Menarik, tata letak Kompas hari ini, berisi catatan untuk satu dasawarsa Presiden Jokowi, yang dikemas dua halaman, di depan dan belakang.
Di halaman muka ada gambar Jokowi pakai pantofel sedang membuka pintu, akan memasuki sebuah ruang, pada 2014. Di halaman belakang ada Jokowi pakai sniker sedang membuka pintu, pada 2024, seolah akan keluar dari sebuah ruang.
Di halaman lain depan ada serial gambar Jokowi bersama Wapres Jusuf Kalla. Di halaman belakang dia bersama Wapres Ma’ruf Amin.
Di sini saya tak membahas Jokowi melainkan desain grafis koran. Koran sebagai kertas fisik maupun e-paper memberi peluang olah visual, suatu hal yang dalam laman web maupun aplikasi juga bisa dilakukan namun lebih merepotkan. Apalagi kalau harus mempertimbangkan ukuran berkas laman dan kecepatan akses bagi umumnya gawai pembaca.
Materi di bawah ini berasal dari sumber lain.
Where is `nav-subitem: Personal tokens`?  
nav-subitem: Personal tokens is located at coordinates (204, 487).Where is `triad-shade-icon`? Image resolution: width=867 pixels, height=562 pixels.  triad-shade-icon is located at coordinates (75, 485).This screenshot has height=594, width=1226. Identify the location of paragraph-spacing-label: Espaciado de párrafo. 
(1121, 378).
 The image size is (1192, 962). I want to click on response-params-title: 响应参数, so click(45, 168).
Persoalan lain, berapa banyak sih yang masih baca koran jika dibandingkan sepuluh tahun silam? Kini kebanyakan orang sudah puas membaca berita di ponsel dan tablet dengan tata letak kurang dinamis, bahkan gambar pun boleh seadanya, jika perlu tanpa memedulikan hak cipta. Sudah begitu tampilan media digital disesaki iklan pengganjal mata karena jumlahnya berlebihan.
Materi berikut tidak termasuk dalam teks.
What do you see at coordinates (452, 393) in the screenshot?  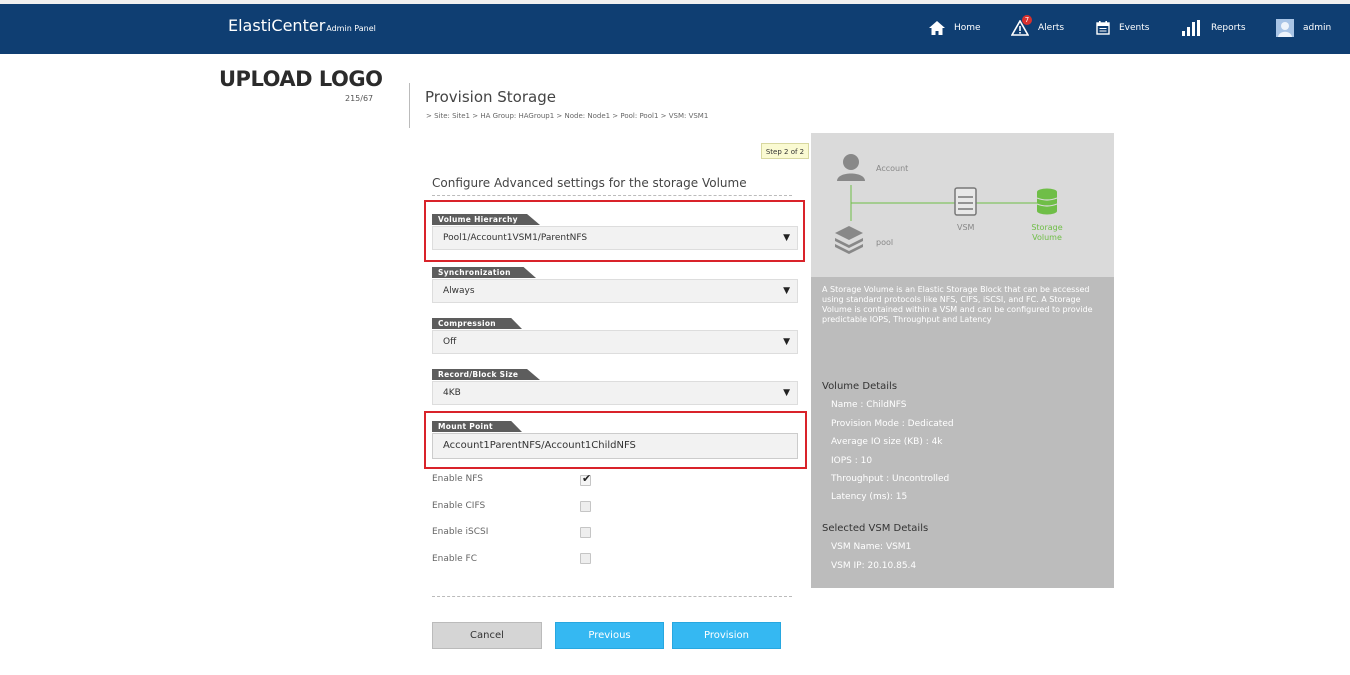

Informasi sudah sangat deras, orang tak perlu berkhidmat dalam membaca berita. Orang ingin cepat mencerna semua berita yang mereka perlukan, namun di sisi lain masih ada media berita dengan berputar-putar, pakai halaman bersambung lebih dari sekali pula, seolah-olah meniru gaya koran padahal tujuannya bukan untuk menyiasati ruang melainkan trafik dan iklan. Kenyamanan baca bukanlah prioritas.
Bahkan “jurnalisme segini” dan “jurnalisme begini” dalam judul seperti menjadi pakem baru. Jangan sampai orang cukup membaca judul dan intro sudah tahu isinya, apalagi nasib berita cuma menjadi tangkapan layar untuk dibagikan, tanpa menyertakan tautan.
Yeah, zaman sudah berubah. Orang old skool seperti saya cukup menonton saja. Beruntunglah saya, masih ada media yang cocok untuk orang sekolah lawas, entah sampai kapan. Maksud saya media dengan liputan mendalam, jika perlu dengan kajian data dan investigasi, disertai ilustrasi dan foto yang layak pandang hasil karya awak redaksi.
Bagi pembaca, urusannya lebih simpel. Kalau cuma urusan visual pemanja mata, di media sosial banyak yang bagus. Ngapain juga berharap dari media berita terlembagakan?